1/15/2006 12:44:53 PM

Hi Tom.

Not sure if this is what you are talking about, but the intensity variation
itself is also a sine period. For example, if you take a 100Hz sine wave and
add one of 120Hz to it, you get exactly the same as if you take a sine wave
of 110Hz and multiply (i.e. "ring-modulate") it by a sine of 10Hz. or, to be
more precise, it can be also a cosine wave if both the tones are in the same
phase at the begining. If they are totally out of phase at the beginning,
the imaginary amplitude modulator is a sine.

Examples:
1. Sine 100Hz + sine 120Hz = sine 110Hz * cosine 10Hz
2. Cosine 100Hz + cosine 120Hz = cosine 110Hz * cosine 10Hz
3. Sine 120Hz - sine 100Hz = cosine 110Hz * sine 10Hz
4. Cosine 100Hz - cosine 120Hz = sine 110Hz * sine 10Hz

Hope this helps.

Petr

🔗Tom Dent <stringph@gmail.com>

1/15/2006 1:55:05 PM

OK, so if you stuck a microphone with a decibel meter there, the meter
would go up and down. That is my main point. (Though it would make
more sense here to take a slower variation e.g. beating of 100 Hz /
100.5 Hz so that the meter has time to respond.)

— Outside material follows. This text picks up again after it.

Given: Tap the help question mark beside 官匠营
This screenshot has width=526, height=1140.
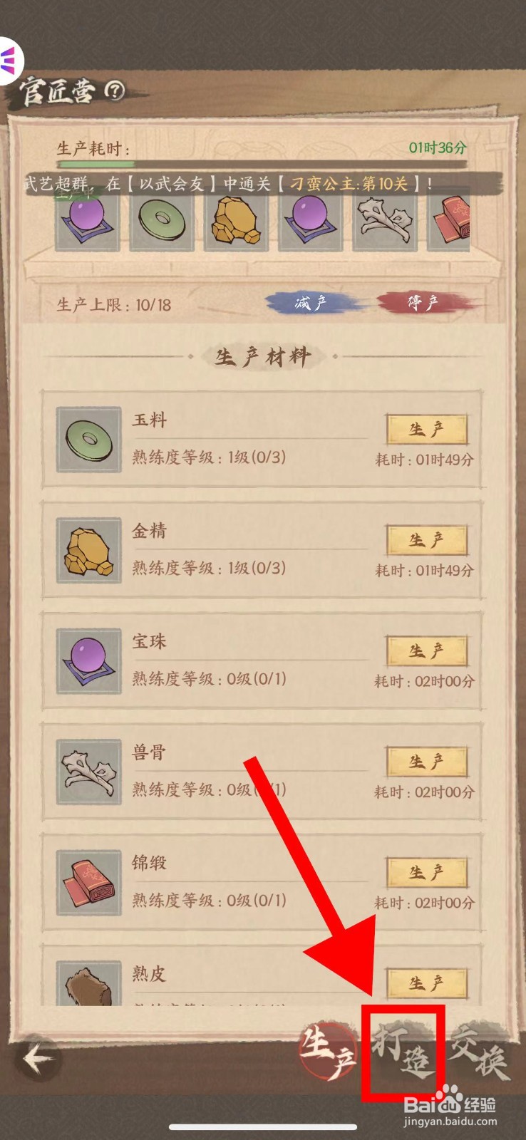Looking at the screenshot, I should click(x=114, y=90).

There are some acoustic phenomena (e.g. difference tones) that are due
to nonlinear response or other peculiarities of the ear or brain, and
some that are due to the physical nature of sound itself, and I'm
trying to work out which is which. It looks likely that beats are in
the latter category and that anyone or anything that can hear changes
in loudness can also hear beats in some range.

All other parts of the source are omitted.